I think it is good to mention that a.) those with antisocial personality disorder (psychopaths/sociopaths as they were/still sometimes are called) utterly ar thought to be devoid of any empathy.
Enter ASDs. Lack of empathy isn't meant as total lack and it also has 2 components. There is affective and cognitive. The empathy that often is lessened or 'lacking' is the affective one. This also does not mean one can't sympathise. Another huge factor is the gender one identifies and how that affects one's ASD symptom demonstration.
The ability to mimic and girls often not being as encouraged to be loud/aggressive (esp. in play) makes for a difference that by now has started to be the subject of many an article/forum post.
Also, levels of anxiety and over stimulation plus any sleep deprivation will all lead to more 'numbing' in a way, heightened aggressiveness (even a little), impulsiveness and less empathic capabilities.
Actually, it's said that ASD causes a deficit in
cognitive empathy, but normal or sometimes above normal levels of affective empathy. Although the issue is complicated, and there is much disagreement.
Autist's Corner: Simon Baron-Cohen Responds to Criticism from an Autistic Blogger - Part I
There are individual differences among Aspies in regards to the degree of affective empathy, but such individual differences exist also even among NTs.
I personally think that the thing that distinguishes us is not that we all have too much or that we all have too little...I think it is that we operate in extremes. But what extreme exactly an Aspie is on depends on the individual. So just as one Aspie might have sensory
hypersensitivity, and another might have
hyposensitivity (or the same person might be hypersensitive to some things and hyposensitive to some others)...one aspie might never stop talking, another might never stop...likewise with empathy...some Aspies tend to be clueless in regards to what others are feeling, others are extra sensitive and perceptive.

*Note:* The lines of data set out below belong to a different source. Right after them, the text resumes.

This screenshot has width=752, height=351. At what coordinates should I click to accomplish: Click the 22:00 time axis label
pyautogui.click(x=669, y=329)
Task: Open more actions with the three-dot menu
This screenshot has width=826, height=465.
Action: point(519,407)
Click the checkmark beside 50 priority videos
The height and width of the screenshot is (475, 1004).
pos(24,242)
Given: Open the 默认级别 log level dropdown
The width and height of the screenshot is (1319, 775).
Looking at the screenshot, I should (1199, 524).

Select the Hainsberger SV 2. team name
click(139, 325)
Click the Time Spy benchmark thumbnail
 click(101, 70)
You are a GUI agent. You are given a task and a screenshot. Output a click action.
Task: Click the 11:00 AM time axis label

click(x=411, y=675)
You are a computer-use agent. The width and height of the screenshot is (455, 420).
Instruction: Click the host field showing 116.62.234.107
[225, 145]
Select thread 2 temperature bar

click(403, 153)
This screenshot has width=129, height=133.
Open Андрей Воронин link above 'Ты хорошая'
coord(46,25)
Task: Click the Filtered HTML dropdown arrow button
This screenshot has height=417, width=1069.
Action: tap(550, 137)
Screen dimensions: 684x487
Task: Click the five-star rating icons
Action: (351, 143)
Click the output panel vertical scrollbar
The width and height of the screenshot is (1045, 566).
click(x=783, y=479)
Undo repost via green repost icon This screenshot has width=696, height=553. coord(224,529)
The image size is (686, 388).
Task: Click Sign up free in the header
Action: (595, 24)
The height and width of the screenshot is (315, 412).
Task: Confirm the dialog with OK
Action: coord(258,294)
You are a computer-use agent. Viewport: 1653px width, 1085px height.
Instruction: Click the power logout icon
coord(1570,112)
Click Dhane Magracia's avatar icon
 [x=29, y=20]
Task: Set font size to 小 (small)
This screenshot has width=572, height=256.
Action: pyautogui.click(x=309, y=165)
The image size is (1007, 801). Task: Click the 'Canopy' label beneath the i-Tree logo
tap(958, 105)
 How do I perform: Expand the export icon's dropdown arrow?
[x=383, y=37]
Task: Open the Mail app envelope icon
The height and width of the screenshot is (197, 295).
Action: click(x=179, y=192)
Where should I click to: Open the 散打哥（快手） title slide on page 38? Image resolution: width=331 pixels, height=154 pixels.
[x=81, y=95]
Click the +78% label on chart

Some feel little emotional empathy, others feel a lot, more than others do. I feel no emotional empathy much of the time, but if something happens to one of the few people I really really love...I will be totally obsessed with trying to help them, unable to think of anything else.
I feel no empathy for bad news events but sometimes I will hear or read about less-publicised bad things happening to people I don't know (for instance the emotional trauma and exploitation of women who work in the porn industry, or the use of gentle pit bulls as "bait" for those other dogs being trained as fighters) and I will think of nothing else.
I felt no emotional empathy before the age of seventeen. Then I developed a little bit of it. Within the last two years, I developed a lot more.